#### Provided entries

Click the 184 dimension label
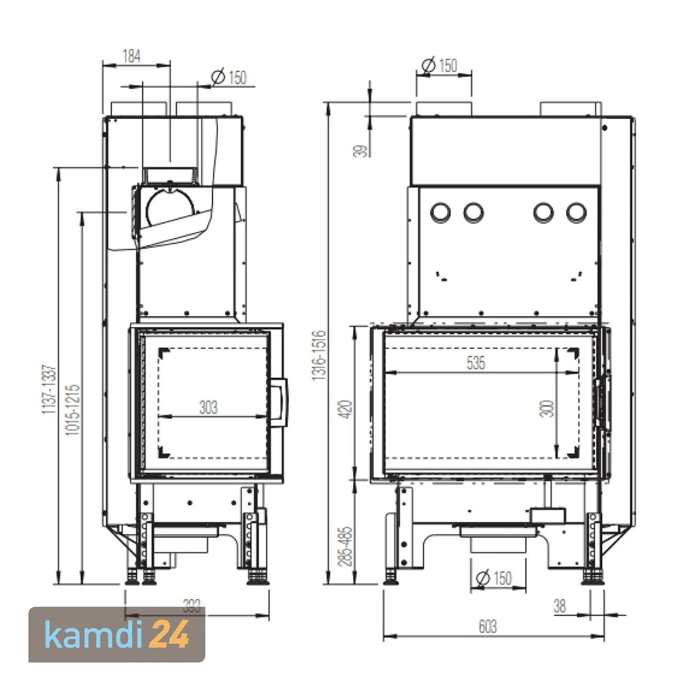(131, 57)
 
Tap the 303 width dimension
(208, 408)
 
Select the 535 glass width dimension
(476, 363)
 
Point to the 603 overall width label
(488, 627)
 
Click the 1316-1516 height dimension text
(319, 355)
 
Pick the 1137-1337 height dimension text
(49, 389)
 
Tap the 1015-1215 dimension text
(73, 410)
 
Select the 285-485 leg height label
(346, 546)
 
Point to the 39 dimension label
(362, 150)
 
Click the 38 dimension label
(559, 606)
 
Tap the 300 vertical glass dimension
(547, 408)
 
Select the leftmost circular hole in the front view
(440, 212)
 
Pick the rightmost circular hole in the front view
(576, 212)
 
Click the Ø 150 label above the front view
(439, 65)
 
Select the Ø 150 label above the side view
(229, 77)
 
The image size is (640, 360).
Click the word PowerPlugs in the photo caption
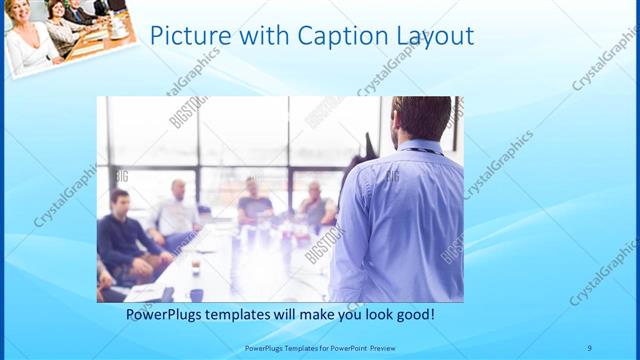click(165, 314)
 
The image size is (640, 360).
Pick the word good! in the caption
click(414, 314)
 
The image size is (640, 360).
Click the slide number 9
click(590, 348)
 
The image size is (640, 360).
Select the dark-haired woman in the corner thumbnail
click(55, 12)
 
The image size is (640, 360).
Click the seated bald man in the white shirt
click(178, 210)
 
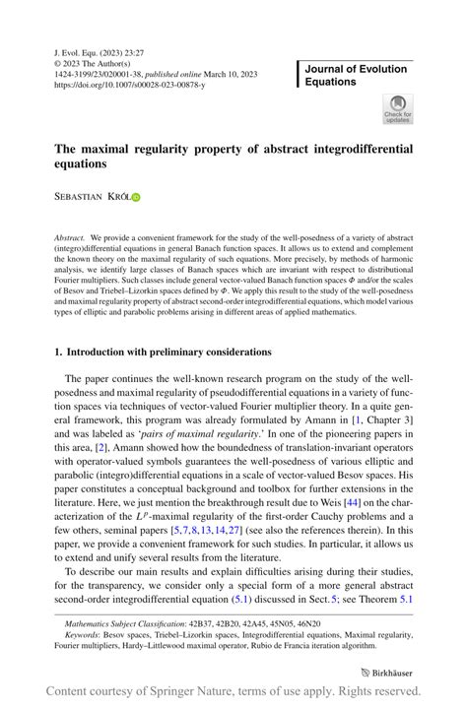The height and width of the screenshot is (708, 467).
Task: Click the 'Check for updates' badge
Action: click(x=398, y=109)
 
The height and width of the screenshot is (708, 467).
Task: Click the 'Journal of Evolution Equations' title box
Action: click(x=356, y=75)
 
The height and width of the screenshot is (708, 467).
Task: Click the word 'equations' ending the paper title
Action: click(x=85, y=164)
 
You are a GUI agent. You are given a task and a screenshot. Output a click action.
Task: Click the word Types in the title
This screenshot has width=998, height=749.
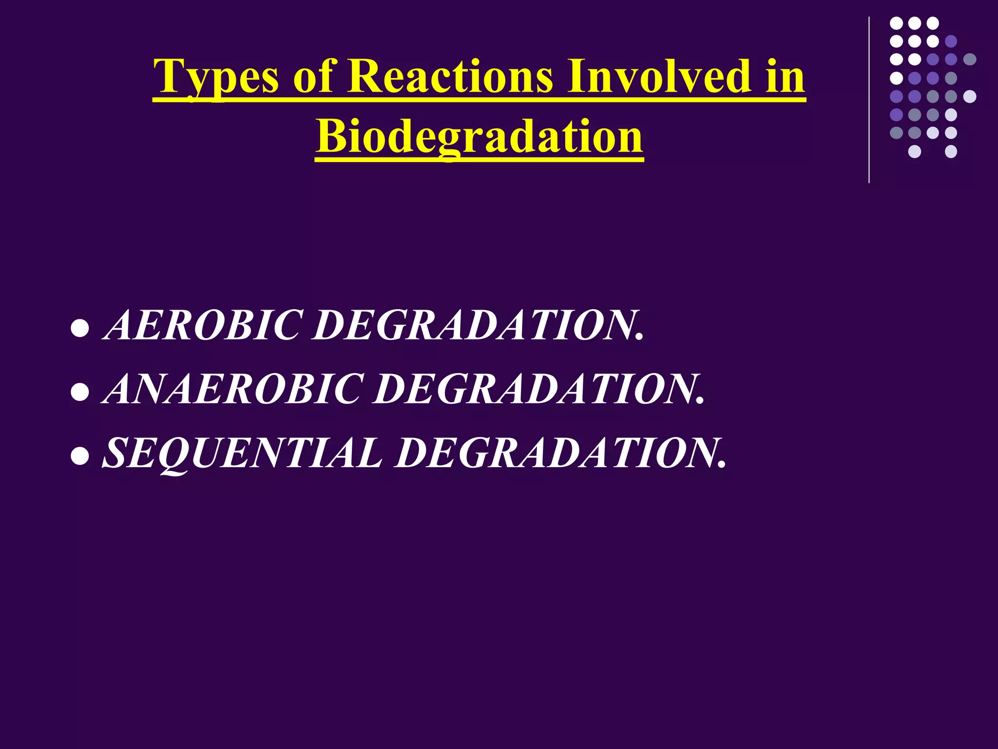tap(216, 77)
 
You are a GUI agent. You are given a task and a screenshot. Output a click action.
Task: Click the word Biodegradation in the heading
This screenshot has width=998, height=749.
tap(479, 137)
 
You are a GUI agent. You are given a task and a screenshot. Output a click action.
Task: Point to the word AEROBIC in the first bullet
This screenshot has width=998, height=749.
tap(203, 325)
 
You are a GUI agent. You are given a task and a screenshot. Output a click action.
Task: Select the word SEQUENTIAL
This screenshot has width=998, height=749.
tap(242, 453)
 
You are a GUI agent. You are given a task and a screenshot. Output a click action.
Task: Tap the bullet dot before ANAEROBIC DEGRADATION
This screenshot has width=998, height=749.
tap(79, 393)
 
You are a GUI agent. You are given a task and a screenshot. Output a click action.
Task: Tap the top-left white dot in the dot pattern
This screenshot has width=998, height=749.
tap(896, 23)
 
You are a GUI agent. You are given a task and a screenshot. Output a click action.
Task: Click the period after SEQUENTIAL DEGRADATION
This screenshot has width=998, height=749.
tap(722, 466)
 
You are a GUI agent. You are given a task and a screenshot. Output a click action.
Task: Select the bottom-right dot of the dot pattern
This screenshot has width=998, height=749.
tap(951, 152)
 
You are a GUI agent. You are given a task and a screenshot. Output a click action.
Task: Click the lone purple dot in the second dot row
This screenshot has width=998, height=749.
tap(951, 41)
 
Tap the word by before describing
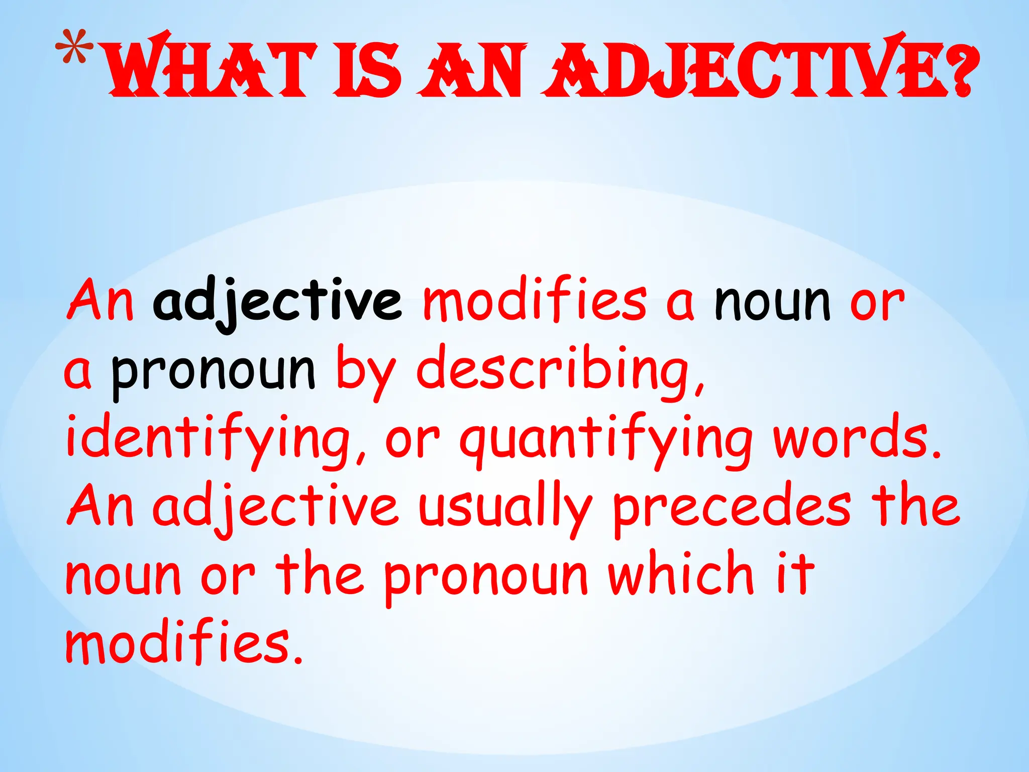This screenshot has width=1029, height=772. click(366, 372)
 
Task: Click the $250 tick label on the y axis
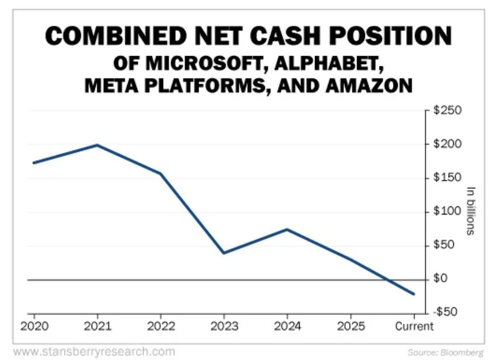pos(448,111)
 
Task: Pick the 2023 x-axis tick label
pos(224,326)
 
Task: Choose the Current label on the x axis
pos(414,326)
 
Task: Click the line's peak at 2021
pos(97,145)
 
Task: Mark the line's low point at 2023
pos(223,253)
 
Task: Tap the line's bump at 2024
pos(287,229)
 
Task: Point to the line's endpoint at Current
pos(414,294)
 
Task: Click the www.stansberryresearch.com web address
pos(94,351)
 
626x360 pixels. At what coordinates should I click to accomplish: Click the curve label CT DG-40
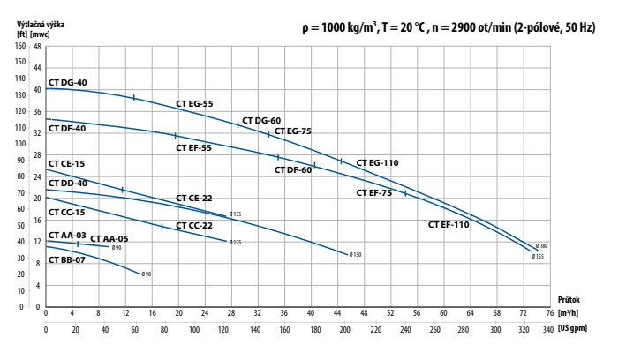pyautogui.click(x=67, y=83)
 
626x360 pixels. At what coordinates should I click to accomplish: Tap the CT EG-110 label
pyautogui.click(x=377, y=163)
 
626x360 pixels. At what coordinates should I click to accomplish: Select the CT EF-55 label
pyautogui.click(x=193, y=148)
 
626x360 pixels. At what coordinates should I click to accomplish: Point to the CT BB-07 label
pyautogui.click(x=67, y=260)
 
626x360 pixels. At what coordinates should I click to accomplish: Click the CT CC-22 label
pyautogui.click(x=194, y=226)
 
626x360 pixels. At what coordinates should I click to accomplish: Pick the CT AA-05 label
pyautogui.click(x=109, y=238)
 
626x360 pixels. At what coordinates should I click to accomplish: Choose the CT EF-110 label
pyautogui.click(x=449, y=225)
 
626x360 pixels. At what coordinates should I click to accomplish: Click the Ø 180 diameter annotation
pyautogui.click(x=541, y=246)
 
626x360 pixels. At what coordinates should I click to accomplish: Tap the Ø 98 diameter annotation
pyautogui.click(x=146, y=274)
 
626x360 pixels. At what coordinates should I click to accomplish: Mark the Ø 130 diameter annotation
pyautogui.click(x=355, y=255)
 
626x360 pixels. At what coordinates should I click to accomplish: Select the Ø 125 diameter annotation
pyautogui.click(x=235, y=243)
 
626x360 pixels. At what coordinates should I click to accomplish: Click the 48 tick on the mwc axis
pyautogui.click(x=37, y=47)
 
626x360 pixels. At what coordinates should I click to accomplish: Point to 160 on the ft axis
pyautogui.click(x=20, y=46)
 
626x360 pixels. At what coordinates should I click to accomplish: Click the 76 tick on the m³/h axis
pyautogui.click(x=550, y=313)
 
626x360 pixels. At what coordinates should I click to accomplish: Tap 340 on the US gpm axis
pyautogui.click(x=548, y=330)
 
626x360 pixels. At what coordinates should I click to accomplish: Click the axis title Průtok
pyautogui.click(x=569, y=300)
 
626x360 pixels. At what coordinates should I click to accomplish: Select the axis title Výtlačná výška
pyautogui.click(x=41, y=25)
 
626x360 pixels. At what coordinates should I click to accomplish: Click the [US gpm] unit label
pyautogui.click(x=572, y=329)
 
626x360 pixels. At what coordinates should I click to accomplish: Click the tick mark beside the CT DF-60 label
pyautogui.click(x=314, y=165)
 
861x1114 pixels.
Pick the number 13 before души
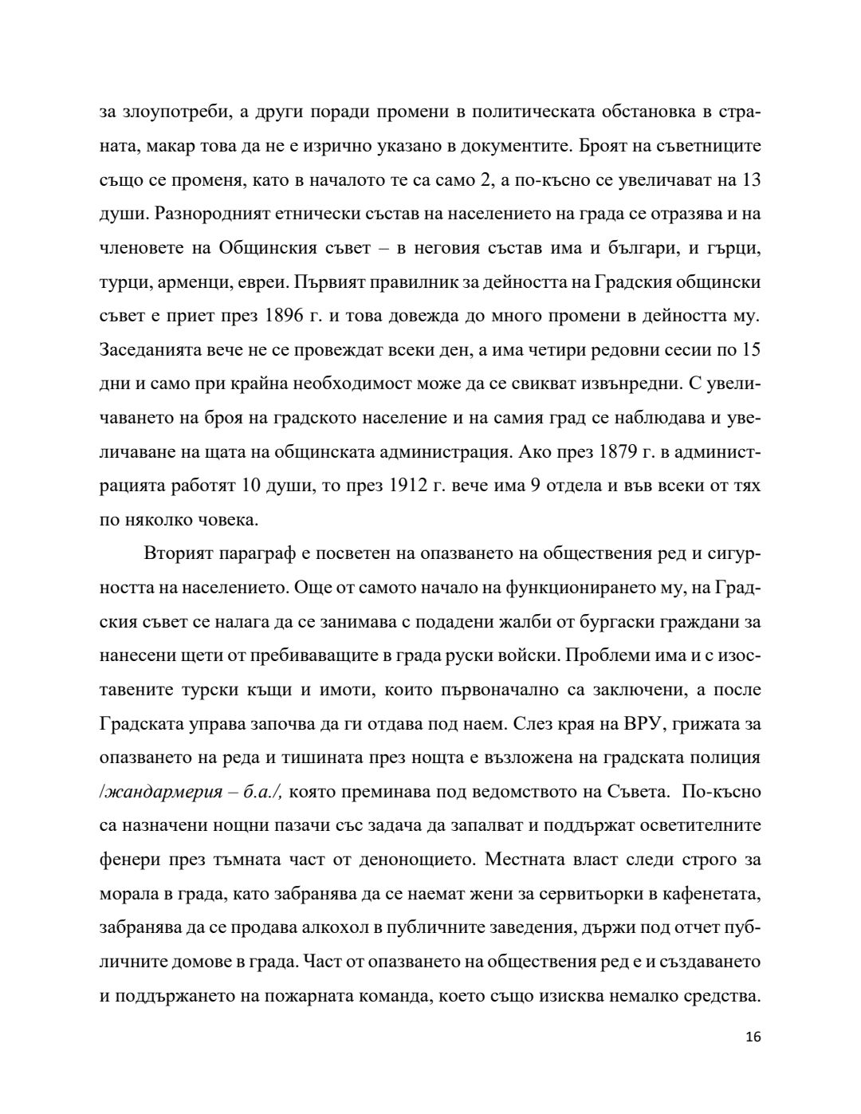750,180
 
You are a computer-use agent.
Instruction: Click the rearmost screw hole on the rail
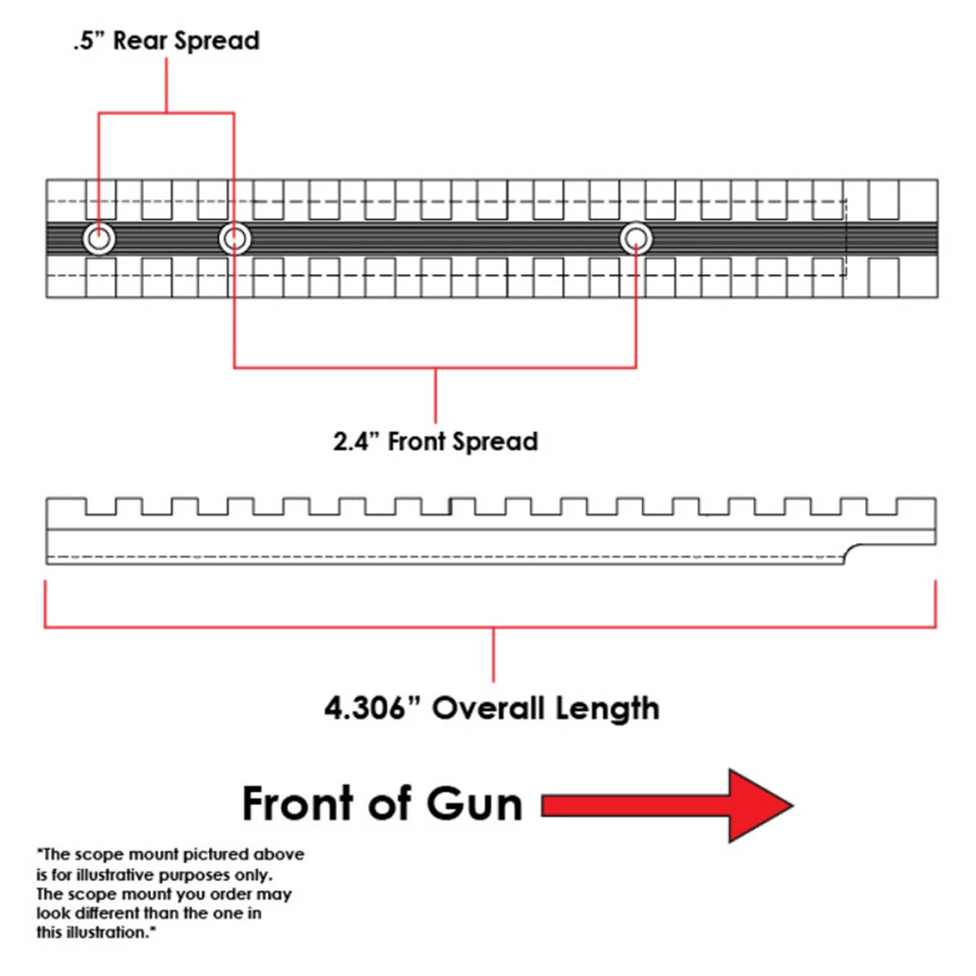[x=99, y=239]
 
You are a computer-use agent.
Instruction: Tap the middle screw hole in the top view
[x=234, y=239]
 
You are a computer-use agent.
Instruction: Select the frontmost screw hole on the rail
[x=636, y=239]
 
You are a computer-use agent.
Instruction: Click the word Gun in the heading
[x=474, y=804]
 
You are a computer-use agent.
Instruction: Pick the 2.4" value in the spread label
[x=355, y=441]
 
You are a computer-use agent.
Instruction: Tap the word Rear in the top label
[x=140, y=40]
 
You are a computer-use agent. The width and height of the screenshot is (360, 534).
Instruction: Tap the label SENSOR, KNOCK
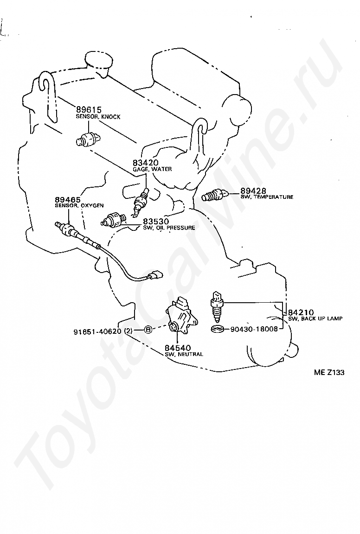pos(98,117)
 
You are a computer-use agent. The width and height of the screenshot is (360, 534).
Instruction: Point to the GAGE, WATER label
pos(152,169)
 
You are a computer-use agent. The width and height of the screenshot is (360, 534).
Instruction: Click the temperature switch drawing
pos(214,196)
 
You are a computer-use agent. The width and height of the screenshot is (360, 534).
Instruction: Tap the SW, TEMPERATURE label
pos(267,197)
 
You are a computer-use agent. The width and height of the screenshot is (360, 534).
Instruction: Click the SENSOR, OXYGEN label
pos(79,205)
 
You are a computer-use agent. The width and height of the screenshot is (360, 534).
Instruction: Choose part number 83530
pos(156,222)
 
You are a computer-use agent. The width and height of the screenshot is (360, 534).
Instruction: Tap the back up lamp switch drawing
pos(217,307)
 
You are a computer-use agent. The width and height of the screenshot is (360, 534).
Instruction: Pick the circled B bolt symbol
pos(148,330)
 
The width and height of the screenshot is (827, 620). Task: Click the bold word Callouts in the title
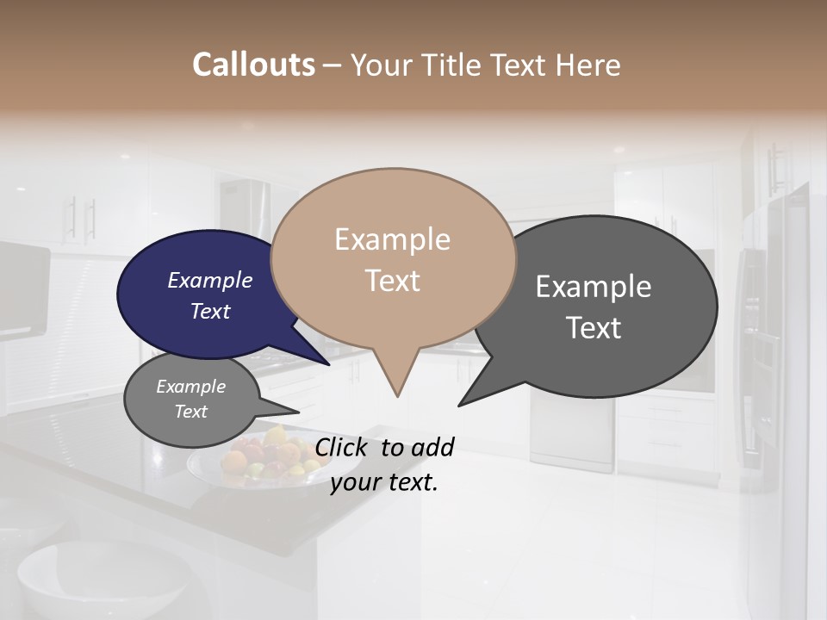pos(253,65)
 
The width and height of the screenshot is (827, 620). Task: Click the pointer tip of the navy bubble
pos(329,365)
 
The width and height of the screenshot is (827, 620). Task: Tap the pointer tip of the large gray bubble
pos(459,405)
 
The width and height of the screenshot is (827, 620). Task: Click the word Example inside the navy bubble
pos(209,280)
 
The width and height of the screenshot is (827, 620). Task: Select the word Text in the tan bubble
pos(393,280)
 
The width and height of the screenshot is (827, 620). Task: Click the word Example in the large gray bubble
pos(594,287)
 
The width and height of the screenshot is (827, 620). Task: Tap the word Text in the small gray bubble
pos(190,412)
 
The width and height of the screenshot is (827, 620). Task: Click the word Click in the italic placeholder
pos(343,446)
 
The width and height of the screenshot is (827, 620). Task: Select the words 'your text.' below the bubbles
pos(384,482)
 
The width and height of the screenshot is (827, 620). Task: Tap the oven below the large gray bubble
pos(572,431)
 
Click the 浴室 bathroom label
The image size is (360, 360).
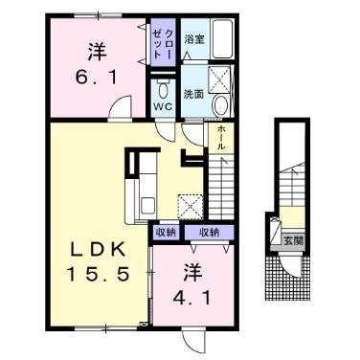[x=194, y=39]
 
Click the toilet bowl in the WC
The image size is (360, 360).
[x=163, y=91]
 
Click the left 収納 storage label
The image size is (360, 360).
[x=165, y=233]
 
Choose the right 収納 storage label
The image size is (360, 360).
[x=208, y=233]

#### Exercise brief
Copy the records from the line containing "Callouts in the title" down to the line containing "pos(384,482)", substituting "dark blue" for "navy" and keeping everything else the same. Leave the pictures out.

#### The answer
The width and height of the screenshot is (827, 620). Task: Click the bold word Callouts in the title
pos(253,65)
 
The width and height of the screenshot is (827, 620). Task: Click the pointer tip of the dark blue bubble
pos(329,365)
 
The width and height of the screenshot is (827, 620). Task: Tap the pointer tip of the large gray bubble
pos(459,405)
 
The width and height of the screenshot is (827, 620). Task: Click the word Example inside the dark blue bubble
pos(209,280)
 
The width and height of the screenshot is (827, 620). Task: Select the word Text in the tan bubble
pos(393,280)
 
The width and height of the screenshot is (827, 620). Task: Click the word Example in the large gray bubble
pos(594,287)
 
The width and height of the screenshot is (827, 620). Task: Tap the word Text in the small gray bubble
pos(190,412)
 
The width and height of the screenshot is (827, 620). Task: Click the word Click in the italic placeholder
pos(343,446)
 
The width and height of the screenshot is (827, 620). Task: Select the words 'your text.' below the bubbles
pos(384,482)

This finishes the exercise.